A BRADFORD shopkeeper was caught red-handed unloading almost 100,000 contraband cigarettes to sell under the counter only months after he was fined for similar offences.

Goran Mohamadamin, who fled to the UK from Iraq, was £15,000 in debt while running Zak's Grocery Shop in Great Horton Road, Bradford.

In July last year, magistrates fined the 36-year-old, of Beckside Road, Lidget Green, Bradford, £2,000 after he admitted selling tobacco and cigarettes that breached health rules.

Trading Standards officers raided the shop in November, 2013, and found 96 packets of counterfeit hand-rolling tobacco and 182 packs of cigarettes that did not display the required warnings.

Yesterday, Mohamadamin appeared at Bradford Crown Court to answer similar charges.

Prosecutor Alun Jones said that a police community support officer spotted Mohamadamin transferring 93,600 illegal cigarettes from one vehicle to another on September 6 last year.

He immediately owned up that they were fake.

On September 22, Mohamadamin's house was raided and the police seized a further 5,000 illegal foreign cigarettes.

Mr Jones said the total amount of excise duty evaded by the two hauls was £24,350.

Mohamadamin pleaded guilty to being knowingly concerned in dealing with tobacco products with intent to defraud Her Majesty's Revenue and Customs and being knowingly concerned in a fraudulent evasion of duty.

He told the magistrates he would never do such a thing again when he was fined in the lower court.

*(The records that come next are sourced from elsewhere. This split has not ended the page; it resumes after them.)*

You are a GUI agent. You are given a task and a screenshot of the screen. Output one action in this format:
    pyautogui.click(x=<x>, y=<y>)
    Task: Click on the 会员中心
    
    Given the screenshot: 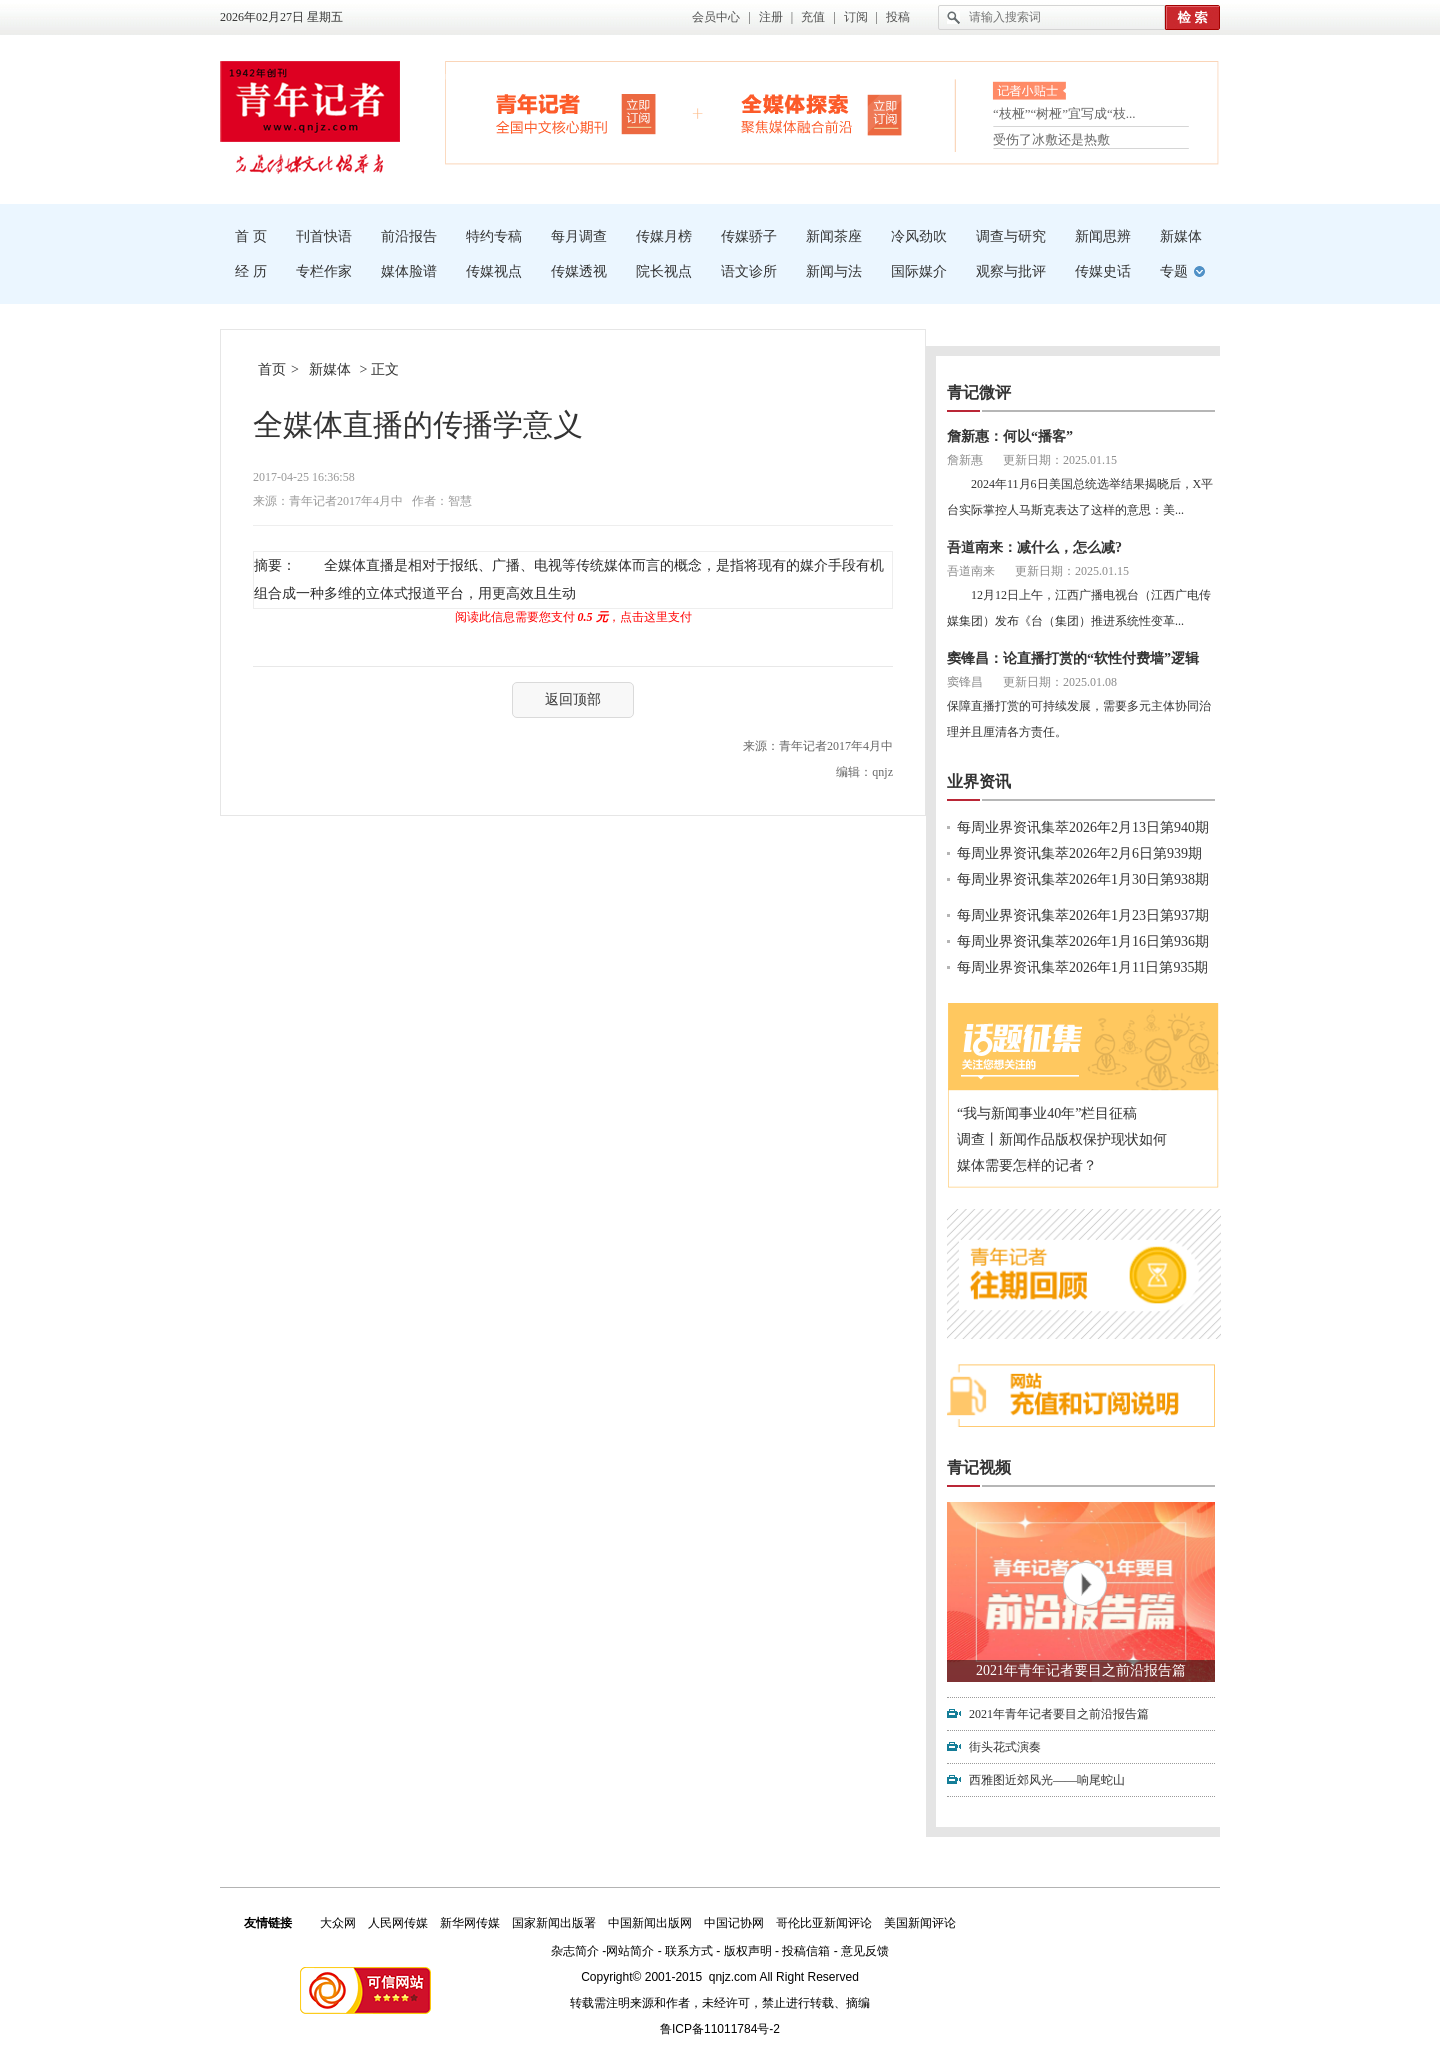 What is the action you would take?
    pyautogui.click(x=716, y=17)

Mohamadamin's barrister, Shufqat Khan, said: "He had a shot across the bows. He should have known better and he didn't."

His client had fled from Iraq and been granted asylum in the UK.

He was a hard working man who saved up enough to buy the shop but he ran into real financial problems.

"His business acumen was somewhat lacking," Mr Khan said.

Mohamadamin had sold the shop and was now working as a butcher.

His wife was expecting their first child.

"He knows his liberty is at real risk here. He has learned his lesson," Mr Khan told the court.

Judge Mark Savill sentenced Mohamadamin to 11 months imprisonment, suspended for two years, with a probation activity requirement and 200 hours of unpaid work.

He told him: "You think the rules don't apply to you. Your remorse is questionable, given your previous behaviour."